ИСХОДНЫЙ ТЕКСТ:

━━━━━━━━━━

# Моделизм > Обсуждение моделей: Авиация >  МиГ-29

## Anonymous

Собрана Италовская модель - очень старая, много косяков, решил ее выполнить в пилотажной раскраске - по принципу яркий цвет забъет ошибки модели, вроде получилось.
Дата выпуска  из под аэрографа - 2005г

----------


## Д.Срибный

Не акцентируясь на косяках набора, можно сказать, что очень симпатичная получилась моделька. Действительно новая стрижевская окраска украшает модель :-)
А какой б/н у Вашей машины?

----------


## fulcrum

Кл-а-ас! Помоему неплохо было бы если покрасить по старой раскраске "Стрижей", но и так просто круто!

----------


## MAX

Очень даже ничего получилась моделька. Пестрая раскраска, действительно во многом скрадывает "косяки" модели. Может только красный цвет немного кирпичного оттенка. Впрочем, это может быть и дефект фото.

━━━━━━━━━━

ЗАДАНИЯ:
• A. Какие строки записей содержат слово «menu»? Выпишите их все.
• B. Допишите следующую часть обсуждения модели МиГ-29, начиная после последнего сообщения.
Текст и записи взяты из разных источников.

ЗАПИСИ ДАННЫХ:
━━━━━━━━━━

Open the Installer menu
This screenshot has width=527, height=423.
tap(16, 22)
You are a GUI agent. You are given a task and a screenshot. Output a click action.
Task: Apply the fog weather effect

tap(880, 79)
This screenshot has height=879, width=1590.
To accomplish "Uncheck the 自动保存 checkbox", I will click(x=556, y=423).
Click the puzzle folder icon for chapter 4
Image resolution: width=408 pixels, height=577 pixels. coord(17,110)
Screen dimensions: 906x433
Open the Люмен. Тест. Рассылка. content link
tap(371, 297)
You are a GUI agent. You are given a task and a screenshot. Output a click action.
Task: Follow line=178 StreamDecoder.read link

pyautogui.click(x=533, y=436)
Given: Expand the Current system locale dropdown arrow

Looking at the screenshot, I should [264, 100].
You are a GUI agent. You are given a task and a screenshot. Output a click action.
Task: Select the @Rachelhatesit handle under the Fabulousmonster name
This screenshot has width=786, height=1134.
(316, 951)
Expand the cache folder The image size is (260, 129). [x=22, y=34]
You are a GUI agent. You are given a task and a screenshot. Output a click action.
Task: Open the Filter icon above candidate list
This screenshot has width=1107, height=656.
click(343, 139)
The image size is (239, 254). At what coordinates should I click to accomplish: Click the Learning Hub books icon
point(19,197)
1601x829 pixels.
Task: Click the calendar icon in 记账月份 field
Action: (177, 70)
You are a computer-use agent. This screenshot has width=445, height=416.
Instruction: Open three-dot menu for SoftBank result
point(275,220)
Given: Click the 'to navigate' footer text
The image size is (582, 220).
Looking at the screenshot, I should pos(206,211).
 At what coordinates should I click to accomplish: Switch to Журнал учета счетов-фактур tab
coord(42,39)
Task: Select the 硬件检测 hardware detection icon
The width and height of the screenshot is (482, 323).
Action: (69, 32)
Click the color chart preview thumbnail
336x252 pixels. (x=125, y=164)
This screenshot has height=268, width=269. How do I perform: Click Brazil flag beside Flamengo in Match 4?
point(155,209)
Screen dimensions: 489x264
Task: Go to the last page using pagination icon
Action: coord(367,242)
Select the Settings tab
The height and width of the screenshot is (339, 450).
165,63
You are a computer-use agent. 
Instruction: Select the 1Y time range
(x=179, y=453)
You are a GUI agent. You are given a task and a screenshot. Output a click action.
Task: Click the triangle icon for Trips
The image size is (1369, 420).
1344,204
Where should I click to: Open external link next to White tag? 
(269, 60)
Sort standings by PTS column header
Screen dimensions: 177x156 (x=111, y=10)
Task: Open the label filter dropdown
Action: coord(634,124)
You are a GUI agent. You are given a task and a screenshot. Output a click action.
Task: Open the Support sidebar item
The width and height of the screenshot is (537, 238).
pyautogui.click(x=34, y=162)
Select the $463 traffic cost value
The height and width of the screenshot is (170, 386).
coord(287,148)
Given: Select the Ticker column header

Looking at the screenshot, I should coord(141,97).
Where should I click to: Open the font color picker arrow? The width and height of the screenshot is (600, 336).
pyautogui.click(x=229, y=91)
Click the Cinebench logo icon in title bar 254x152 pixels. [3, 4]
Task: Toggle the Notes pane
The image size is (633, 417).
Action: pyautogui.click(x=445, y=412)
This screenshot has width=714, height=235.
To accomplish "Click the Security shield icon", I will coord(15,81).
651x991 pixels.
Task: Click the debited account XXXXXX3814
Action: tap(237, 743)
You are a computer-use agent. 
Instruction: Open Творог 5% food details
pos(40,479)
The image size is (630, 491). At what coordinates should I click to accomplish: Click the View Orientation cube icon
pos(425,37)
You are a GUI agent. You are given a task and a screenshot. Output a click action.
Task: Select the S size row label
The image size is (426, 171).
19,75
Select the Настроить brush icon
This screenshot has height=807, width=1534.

━━━━━━━━━━

ОТВЕТЫ К ЗАДАНИЯМ:
• A.
Open the Installer menu
Instruction: Open three-dot menu for SoftBank result

• B.
----------


## Kasatka

Отличный Стрижик получился! Поздравляю! =)

----------


## Pepelatz

А какой 29-й в 72-м лучший? Аирфикс?

----------


## Andrey Pilchikov_Pilchak

ICM лучший.

----------


## Ученик Чкалова

Окраску выполнили только аэрографией или использовали деку?

----------


## Spunkmeyer

> Собрана Италовская модель - очень старая, много косяков, решил ее выполнить в пилотажной раскраске - по принципу яркий цвет забъет ошибки модели, вроде получилось.
> Дата выпуска  из под аэрографа - 2005г


ААА, так вот откуда у ICM-овского МиГа сопла :Smile: (ед-ая часть, кот-ую решил сделать самому, хендмейд)

ИМХО. На сегодня самый лучший МиГ-29 в 72-ом масштабе делает ICM, а самый бездарный Хасегава(гиблое дело)

По теме. красивая работа, респект

----------


## Andrew1845

> ICM лучший.


А ICM это разве не перепаковка ITALERI?

----------


## An-Z

Нет, ICM пакует собственную модель, ITALERI можно было встретить в упаковке от "Звезды"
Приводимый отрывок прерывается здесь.